*** Given data Section Begins ***

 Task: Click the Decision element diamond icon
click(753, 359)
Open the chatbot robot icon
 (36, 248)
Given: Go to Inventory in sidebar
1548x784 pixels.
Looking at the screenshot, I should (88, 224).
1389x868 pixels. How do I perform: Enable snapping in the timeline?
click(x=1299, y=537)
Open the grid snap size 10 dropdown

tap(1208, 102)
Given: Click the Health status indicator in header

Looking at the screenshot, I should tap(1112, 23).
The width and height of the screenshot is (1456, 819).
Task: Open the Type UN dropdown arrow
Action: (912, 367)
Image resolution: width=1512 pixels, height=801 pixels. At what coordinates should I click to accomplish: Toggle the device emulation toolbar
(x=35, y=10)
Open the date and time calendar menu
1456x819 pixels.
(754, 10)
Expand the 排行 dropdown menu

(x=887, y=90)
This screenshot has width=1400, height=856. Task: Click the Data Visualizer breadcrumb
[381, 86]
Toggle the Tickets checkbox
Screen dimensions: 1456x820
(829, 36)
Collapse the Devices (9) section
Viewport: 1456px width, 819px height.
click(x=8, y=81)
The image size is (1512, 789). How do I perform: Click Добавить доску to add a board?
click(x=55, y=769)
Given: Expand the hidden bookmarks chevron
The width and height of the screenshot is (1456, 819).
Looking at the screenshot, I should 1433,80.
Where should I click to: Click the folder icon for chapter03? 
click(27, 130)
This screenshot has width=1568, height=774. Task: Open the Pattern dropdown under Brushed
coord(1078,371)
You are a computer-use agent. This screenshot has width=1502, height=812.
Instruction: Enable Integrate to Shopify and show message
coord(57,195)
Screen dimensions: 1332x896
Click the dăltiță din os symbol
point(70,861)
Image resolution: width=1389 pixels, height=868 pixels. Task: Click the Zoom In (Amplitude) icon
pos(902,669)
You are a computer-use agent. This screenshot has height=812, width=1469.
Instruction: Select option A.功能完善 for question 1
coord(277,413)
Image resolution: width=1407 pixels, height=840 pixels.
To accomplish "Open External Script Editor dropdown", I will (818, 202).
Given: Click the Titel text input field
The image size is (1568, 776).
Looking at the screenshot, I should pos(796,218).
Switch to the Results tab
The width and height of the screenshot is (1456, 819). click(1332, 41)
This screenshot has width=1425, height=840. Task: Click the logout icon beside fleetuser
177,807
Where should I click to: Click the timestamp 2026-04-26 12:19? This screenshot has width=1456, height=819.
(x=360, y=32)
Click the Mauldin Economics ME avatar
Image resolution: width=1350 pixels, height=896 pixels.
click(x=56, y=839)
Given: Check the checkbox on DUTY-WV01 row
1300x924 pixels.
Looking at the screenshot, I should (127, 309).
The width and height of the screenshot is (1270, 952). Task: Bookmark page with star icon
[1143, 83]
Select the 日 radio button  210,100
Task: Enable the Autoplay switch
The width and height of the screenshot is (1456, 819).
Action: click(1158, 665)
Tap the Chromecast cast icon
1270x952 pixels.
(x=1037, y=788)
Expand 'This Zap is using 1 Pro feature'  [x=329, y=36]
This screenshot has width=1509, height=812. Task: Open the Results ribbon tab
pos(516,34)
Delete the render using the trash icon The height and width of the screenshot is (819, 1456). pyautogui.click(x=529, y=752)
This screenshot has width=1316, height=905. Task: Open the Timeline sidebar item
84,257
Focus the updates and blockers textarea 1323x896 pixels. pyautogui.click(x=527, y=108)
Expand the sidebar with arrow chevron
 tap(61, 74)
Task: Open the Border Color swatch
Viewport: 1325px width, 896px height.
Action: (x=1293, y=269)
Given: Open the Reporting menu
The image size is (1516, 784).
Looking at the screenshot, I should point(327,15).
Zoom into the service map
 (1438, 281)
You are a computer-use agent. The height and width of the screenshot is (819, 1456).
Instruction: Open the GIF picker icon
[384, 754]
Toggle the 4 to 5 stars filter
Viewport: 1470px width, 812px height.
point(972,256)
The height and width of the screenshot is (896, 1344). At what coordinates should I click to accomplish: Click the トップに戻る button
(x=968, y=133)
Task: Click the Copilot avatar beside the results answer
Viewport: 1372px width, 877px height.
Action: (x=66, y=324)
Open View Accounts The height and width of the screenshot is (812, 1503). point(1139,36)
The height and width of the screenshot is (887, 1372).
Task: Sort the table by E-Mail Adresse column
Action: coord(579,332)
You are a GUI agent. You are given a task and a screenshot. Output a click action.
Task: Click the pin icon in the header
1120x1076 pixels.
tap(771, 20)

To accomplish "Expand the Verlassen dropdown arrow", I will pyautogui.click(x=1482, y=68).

*** Given data Section Ends ***

**What the exercise asks**: Determine the number of lines in the records that contain the word "agent", and provide that number alone.

**Result of this exercise**: 4